Saat ditanyakan apa tujuan dari pertemuan Ketua Umum enam partai besar seperti PAN, Golkar, Gerindra, PKB, PPP, PDI-P di Istana Kepresidenan kemarin, Zulhas mengatakan pertemuan itu direncanakan setelah sebelumnya ada pertemuan koalisi pemerintah di kantor PAN dan belum mengarah ke koalisi besar tapi hanya dibahas kemajuan bangsa.
Duet Prabowo-Anies Muncul
Sementara itu, Pengamat Politik Ujang Komarudin mengatakan Prabowo Subianto sangat mungkin berpasangan dengan Anies Baswedan pada Pilpres 2024.
“Di politik itu serba mungkin, hanya berapa besar persentasenya,” kata Ujang dalam keterangannya yang dikutip dari Kompas.TV, Kamis (4/5/2023).
Apalagi, kata dia, hal itu diperkuat setelah adanya pertemuan antara Prabowo Subianto dengan Jusuf Kalla (JK) pada Selasa (2/5/2023) kemarin.
Dia mengatakan, dalam politik kawan bisa menjadi lawan. Begitu juga sebaliknya. Bahkan, belum ada kejelasan dari Koalisi Perubahan tentang posisi Anies sebagai capres.
“Jadi, saya melihat bisa saja kalau Anies tidak bisa jadi capres. Misalnya, gagal jadi capres di Koalisi Perubahan, lalu menjadi cawapresnya Prabowo. Itu mungkin-mungkin saja dalam politik,” ujarnya.
Menurut Ujang, politik selalu menghadirkan kejutan. Begitu juga pada 2024 ini, sangat sulit untuk ditebak.
“Karena tadi, batasnya tipis, antara kawan dan lawan, begitu juga sebaliknya. Bisa hari ini jadi kawan, besok jadi lawan,” katanya.
Di sisi lain, Ujang menilai, Prabowo membutuhkan basis suara kalangan Islam. Hal itu, menurutnya, ada pada sosok Anies.

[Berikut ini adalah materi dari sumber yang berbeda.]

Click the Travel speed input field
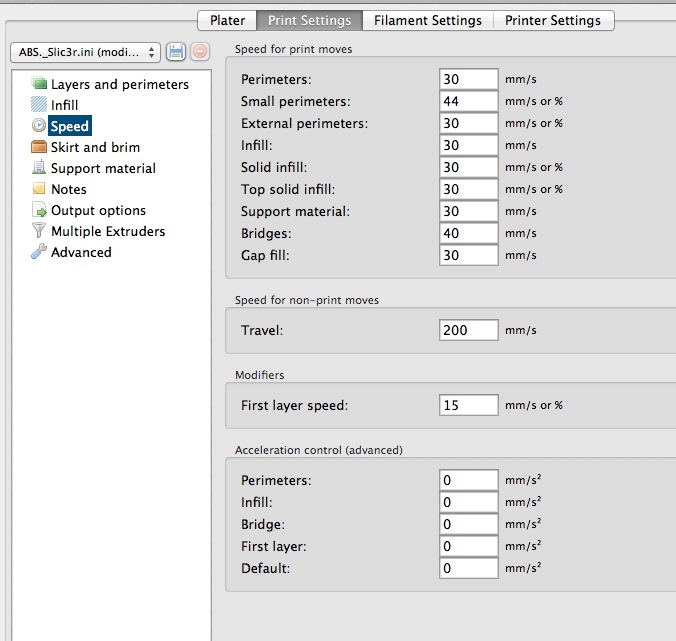This screenshot has width=676, height=641. [x=468, y=329]
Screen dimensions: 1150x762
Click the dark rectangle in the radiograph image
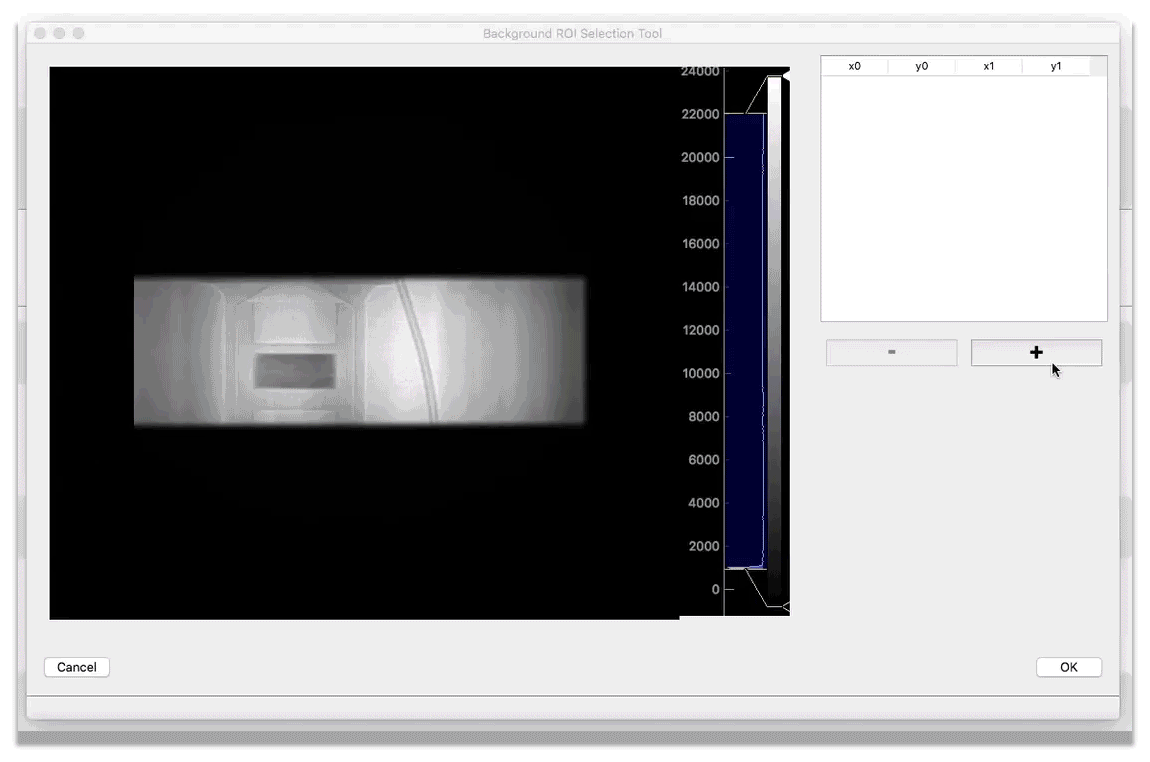294,371
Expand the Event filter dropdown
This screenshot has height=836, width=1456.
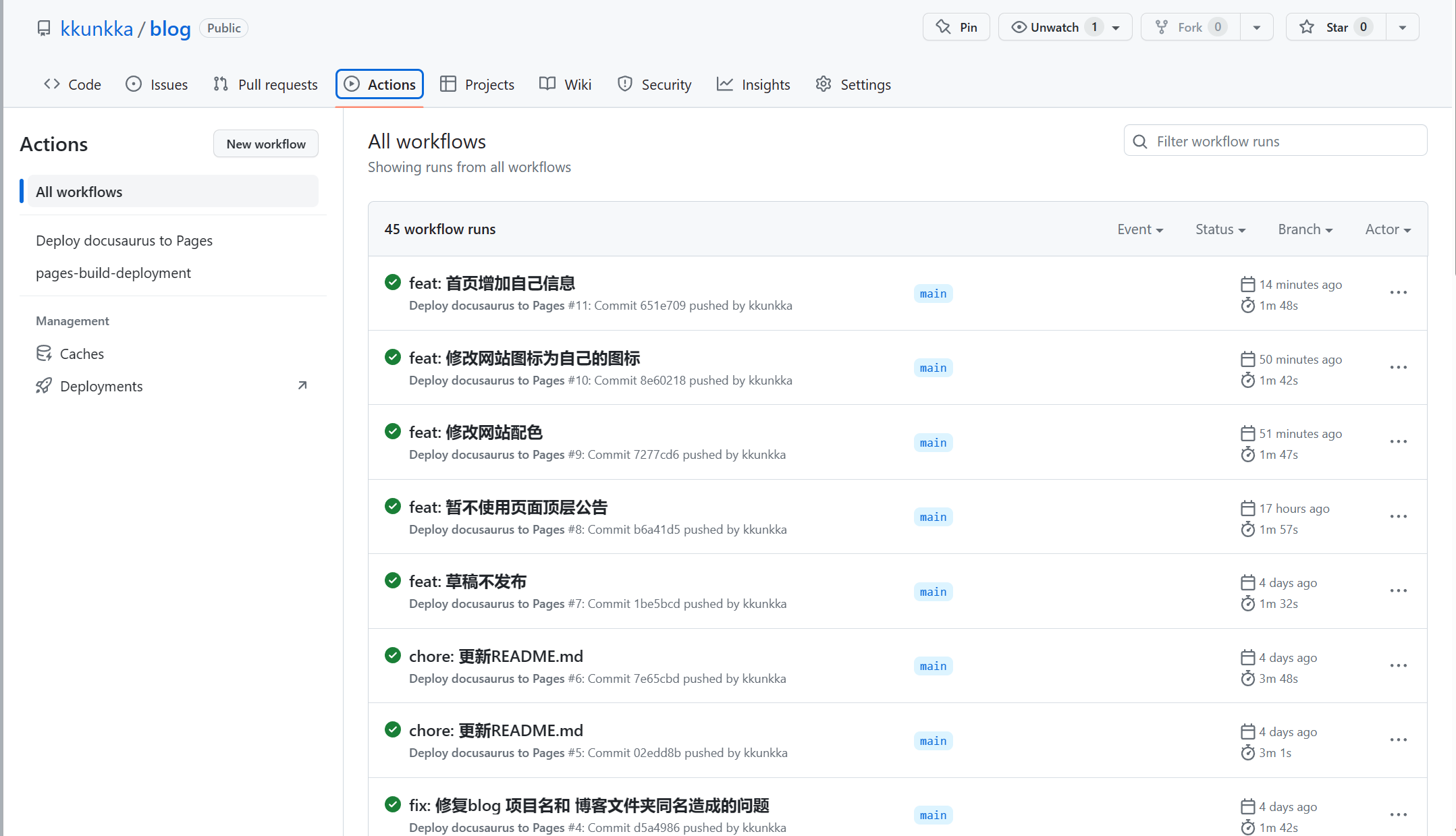(x=1140, y=229)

Lebih lanjut, Ujang menuturkan, berpasangan dengan Anies Baswedan akan lebih rasional bagi Prabowo ketimbang sosok yang lain.

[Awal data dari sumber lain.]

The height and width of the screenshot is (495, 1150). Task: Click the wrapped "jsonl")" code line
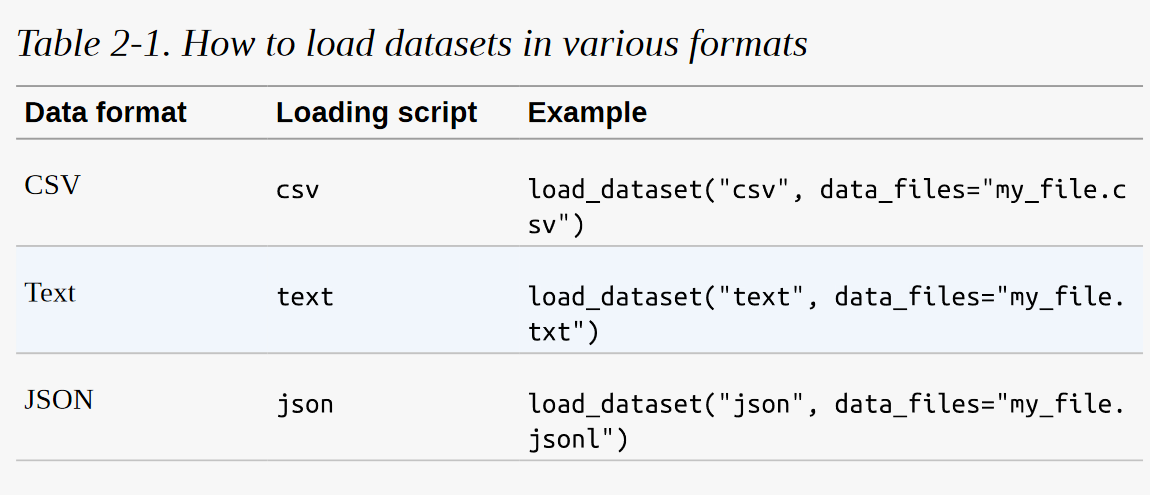click(x=578, y=440)
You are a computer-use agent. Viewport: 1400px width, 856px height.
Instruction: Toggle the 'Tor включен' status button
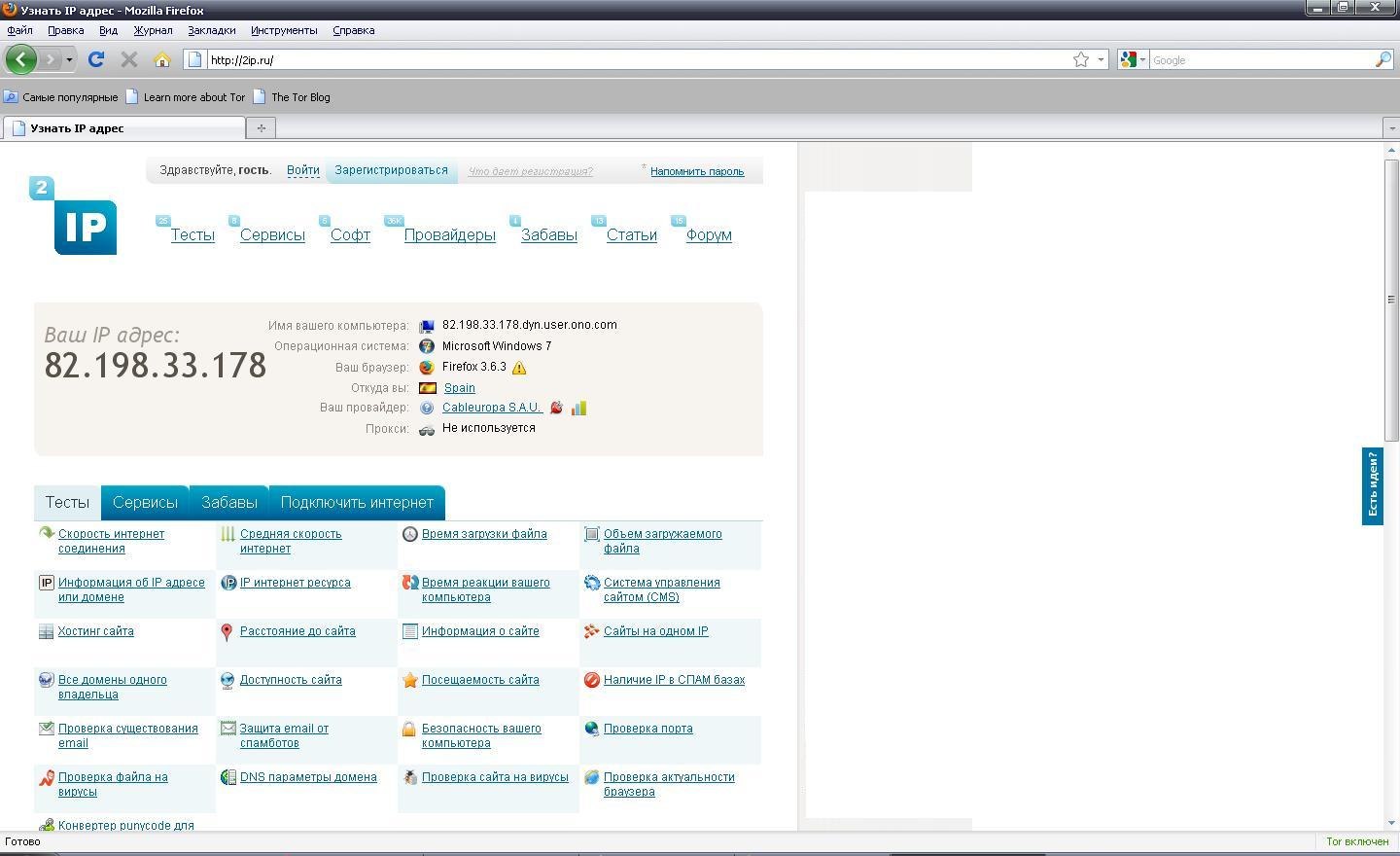1357,841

Selain itu, dia menilai, pertemuan antara Prabowo dengan Jusuf Kalla itu kan memungkinkan terjadi perjodohan antara Prabowo dan Anies.
Sementara bagi Anies, Ujang menyebut berpasangan dengan Prabowo juga bukan merupakan pilihan buruk.
Apalagi elektabilitas Anies yang belakangan stagnan dan tidak ada peningkatan meski sudah dideklarasikan oleh NasDem dan partai koalisinya.
Sebagai informasi, pendaftaran bakal calon presiden dan wakil presiden dijadwalkan dibuka mulai 19 Oktober 2023 hingga 25 November 2023.
Berdasarkan Undang-Undang Nomor 7 Tahun 2017 tentang Pemilu (UU Pemilu) pasangan calon presiden dan wakil presiden diusulkan oleh partai politik atau gabungan partai politik peserta pemilu.
Namun parpol tersebut harus memenuhi persyaratan perolehan kursi paling sedikit 20 persen dari jumlah kursi DPR atau memperoleh 25 persen dari suara sah secara nasional pada pemilu anggota DPR sebelumnya.
Saat ini, ada 575 kursi di parlemen sehingga pasangan calon presiden dan wakil presiden pada Pilpres 2024 harus memiliki dukungan minimal 115 kursi di DPR RI.
Bisa juga pasangan calon diusung oleh parpol atau gabungan parpol peserta Pemilu 2019 dengan total perolehan suara sah minimal 34.992.703 suara.